Task to complete:
With the pictures left out, retype exactly the lines below starting at the line that contains "Giuseppe (113, 722)" and ending at the line that contains "Web Design (128, 2387)".

(Beginning of Records)

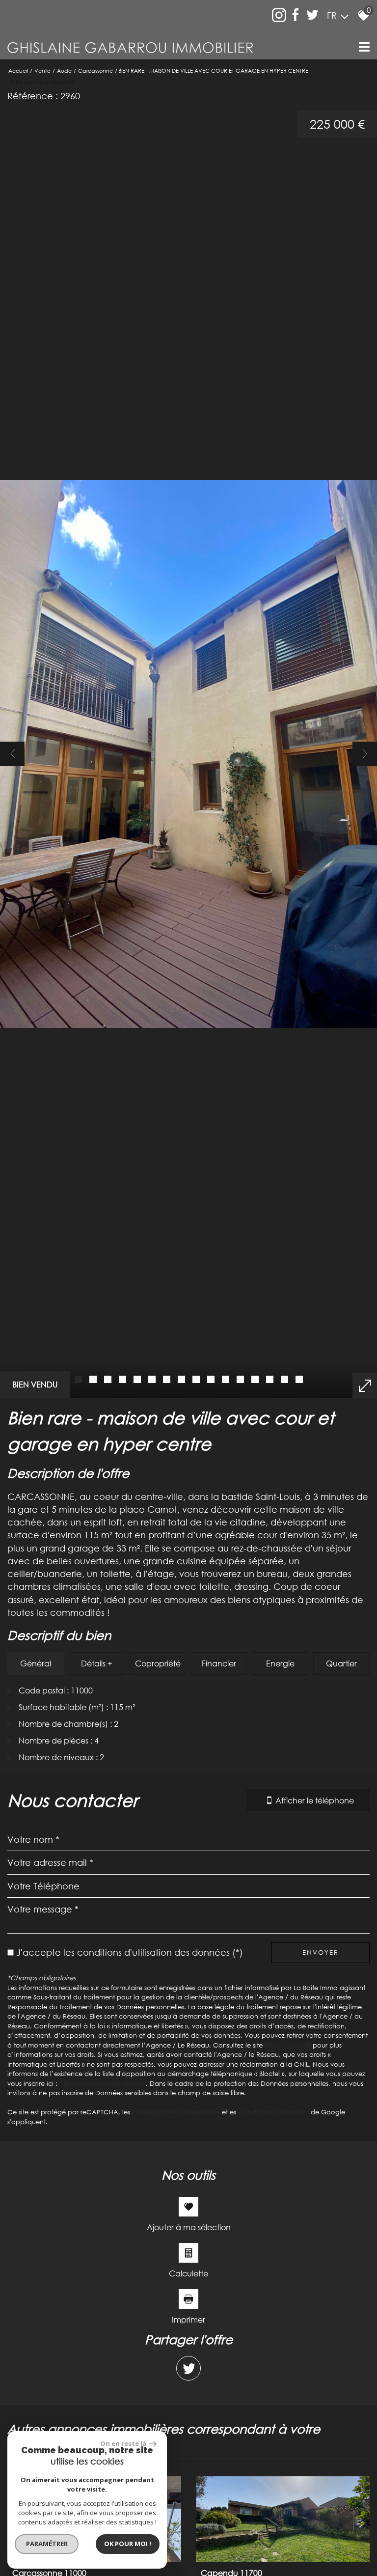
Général (35, 1663)
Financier (219, 1663)
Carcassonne (95, 70)
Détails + (96, 1663)
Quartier (341, 1663)
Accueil (18, 70)
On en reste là (123, 2443)
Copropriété (158, 1663)
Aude (64, 70)
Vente (42, 70)
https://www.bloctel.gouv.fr (102, 2083)
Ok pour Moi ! (127, 2543)
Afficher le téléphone (314, 1800)
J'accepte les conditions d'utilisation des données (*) (129, 1952)
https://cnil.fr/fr (288, 2045)
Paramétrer (47, 2543)
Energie (280, 1663)
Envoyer (320, 1952)
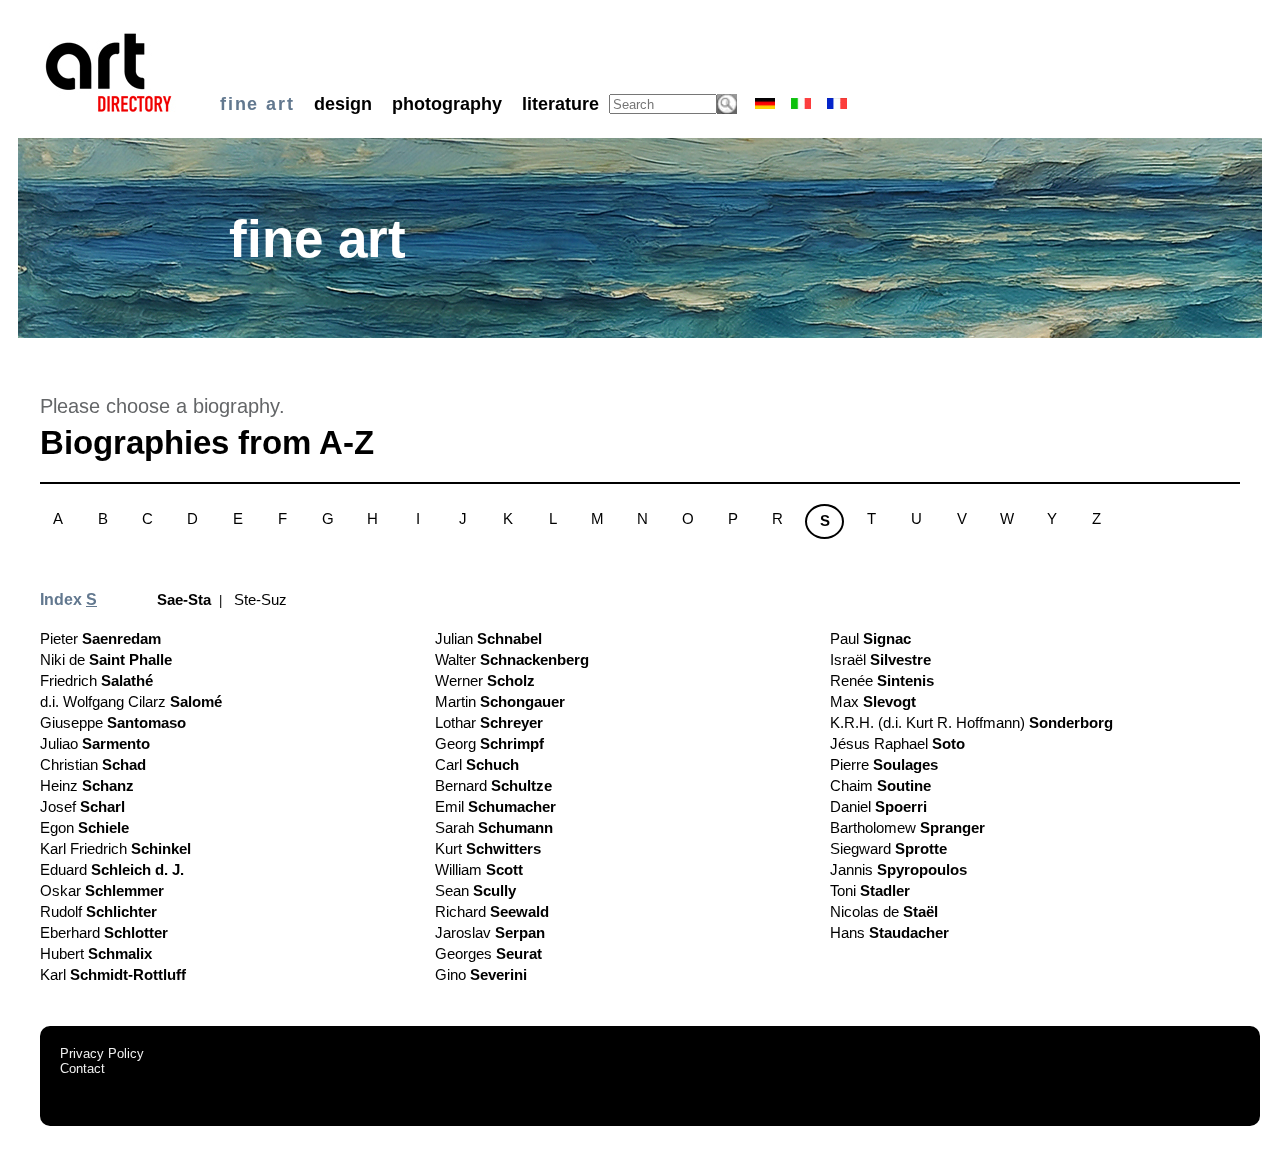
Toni (870, 890)
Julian (488, 638)
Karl (113, 974)
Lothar (489, 722)
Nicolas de (884, 911)
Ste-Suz (260, 599)
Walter (512, 659)
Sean (475, 890)
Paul (870, 638)
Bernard (493, 785)
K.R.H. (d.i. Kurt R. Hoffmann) (971, 722)
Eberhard (104, 932)
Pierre (884, 764)
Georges (488, 953)
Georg (489, 743)
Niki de (106, 659)
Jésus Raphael (897, 743)
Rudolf (98, 911)
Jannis (898, 869)
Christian (93, 764)
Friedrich (96, 680)
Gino (481, 974)
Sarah (494, 827)
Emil (495, 806)
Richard (492, 911)
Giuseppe (113, 722)
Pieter (100, 638)
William (479, 869)
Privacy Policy (102, 1053)
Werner (485, 680)
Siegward (888, 848)
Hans (889, 932)
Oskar (102, 890)
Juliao (95, 743)
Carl (477, 764)
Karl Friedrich (115, 848)
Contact (82, 1068)
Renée (882, 680)
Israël (880, 659)
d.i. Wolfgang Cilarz (131, 701)
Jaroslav (490, 932)
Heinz (87, 785)
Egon (84, 827)
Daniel (878, 806)
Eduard (112, 869)
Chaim (880, 785)
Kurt (488, 848)
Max (873, 701)
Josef (82, 806)
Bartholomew (907, 827)
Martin (500, 701)
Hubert (96, 953)
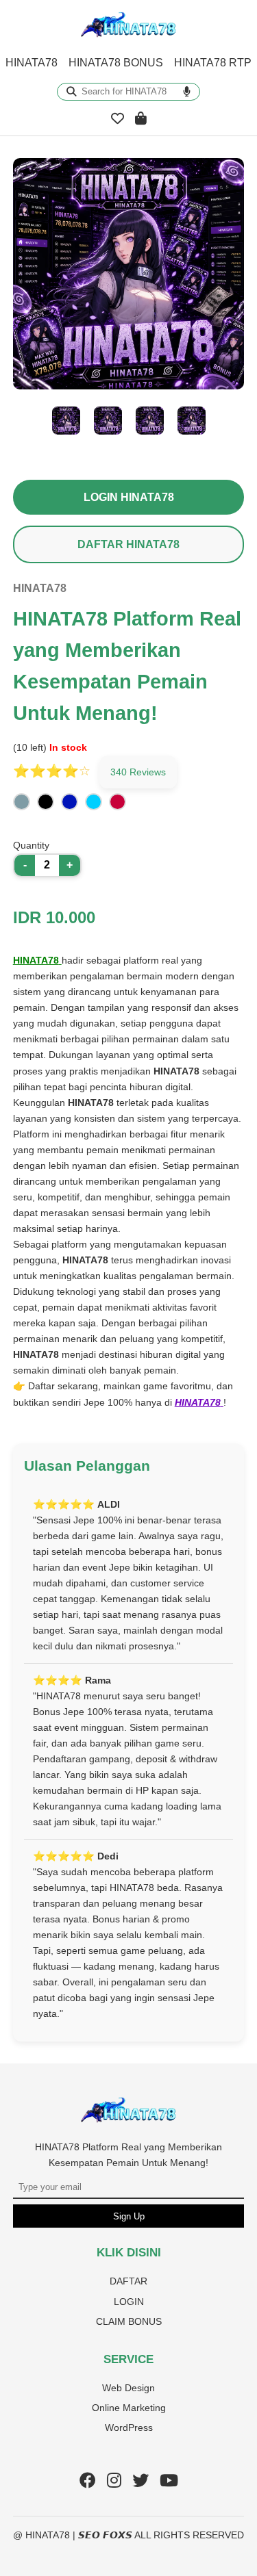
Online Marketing (129, 2407)
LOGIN (129, 2301)
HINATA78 (31, 62)
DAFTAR (128, 2281)
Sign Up (129, 2216)
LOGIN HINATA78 (129, 497)
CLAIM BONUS (129, 2321)
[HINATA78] (128, 2120)
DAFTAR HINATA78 (128, 544)
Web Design (128, 2387)
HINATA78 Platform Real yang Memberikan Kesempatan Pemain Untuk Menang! (128, 2154)
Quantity (31, 845)
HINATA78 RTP (213, 62)
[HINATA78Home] (128, 34)
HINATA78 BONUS (116, 62)
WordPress (129, 2427)
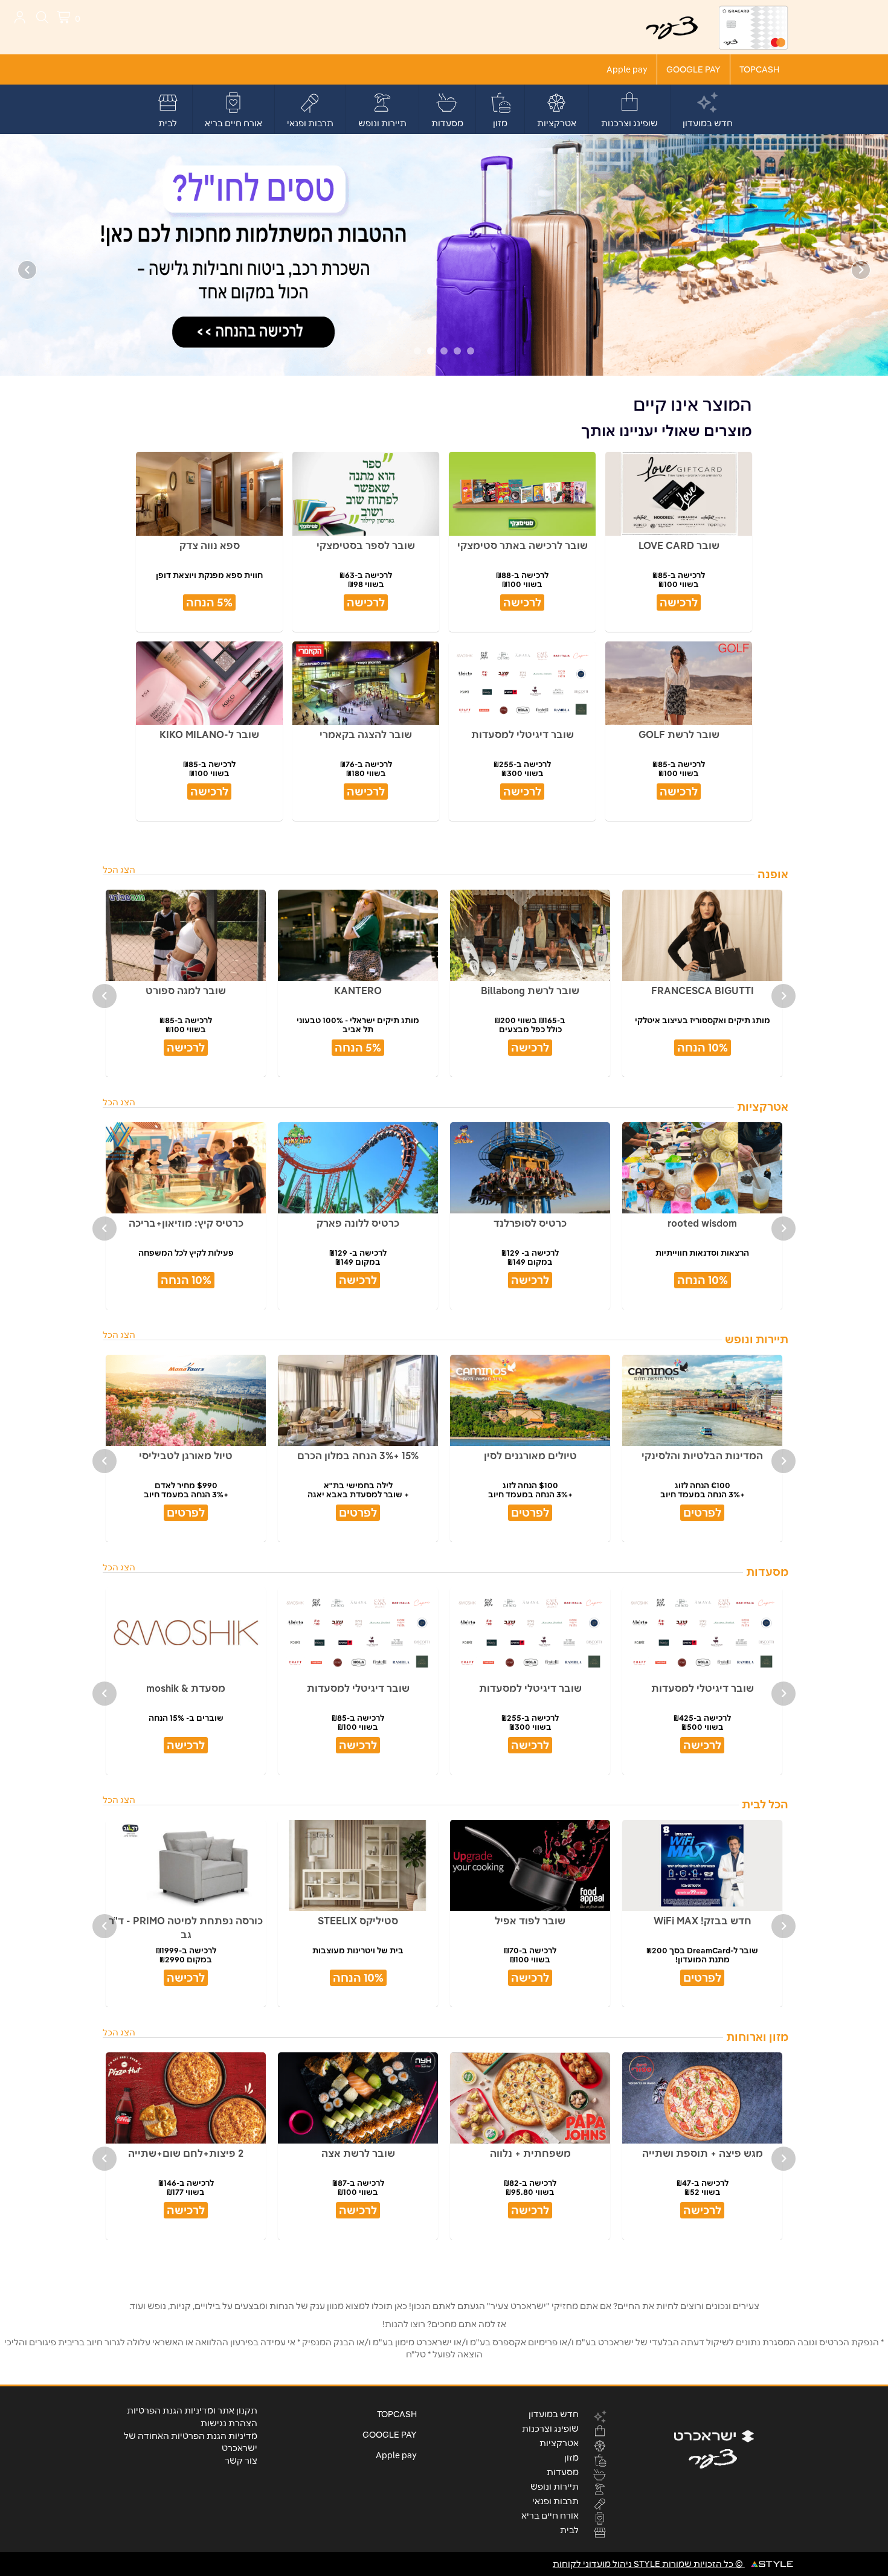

(End of Records)

Result:
Giuseppe (113, 722)
Pieter (100, 638)
William (479, 869)
Privacy Policy (102, 1053)
Werner (485, 680)
Siegward (888, 848)
Hans (889, 932)
Oskar (102, 890)
Juliao (95, 743)
Carl (477, 764)
Karl Friedrich (115, 848)
Contact (82, 1068)
Renée (882, 680)
Israël (880, 659)
d.i. Wolfgang Cilarz (131, 701)
Jaroslav (490, 932)
Heinz (87, 785)
Egon (84, 827)
Daniel (878, 806)
Eduard (112, 869)
Chaim (880, 785)
Kurt (488, 848)
Max (873, 701)
Josef (82, 806)
Bartholomew (907, 827)
Martin (500, 701)
Hubert (96, 953)
Online Marketing (129, 2407)
LOGIN (129, 2301)
HINATA78 (31, 62)
DAFTAR (128, 2281)
Sign Up (129, 2216)
LOGIN HINATA78 (129, 497)
CLAIM BONUS (129, 2321)
[HINATA78] (128, 2120)
DAFTAR HINATA78 (128, 544)
Web Design (128, 2387)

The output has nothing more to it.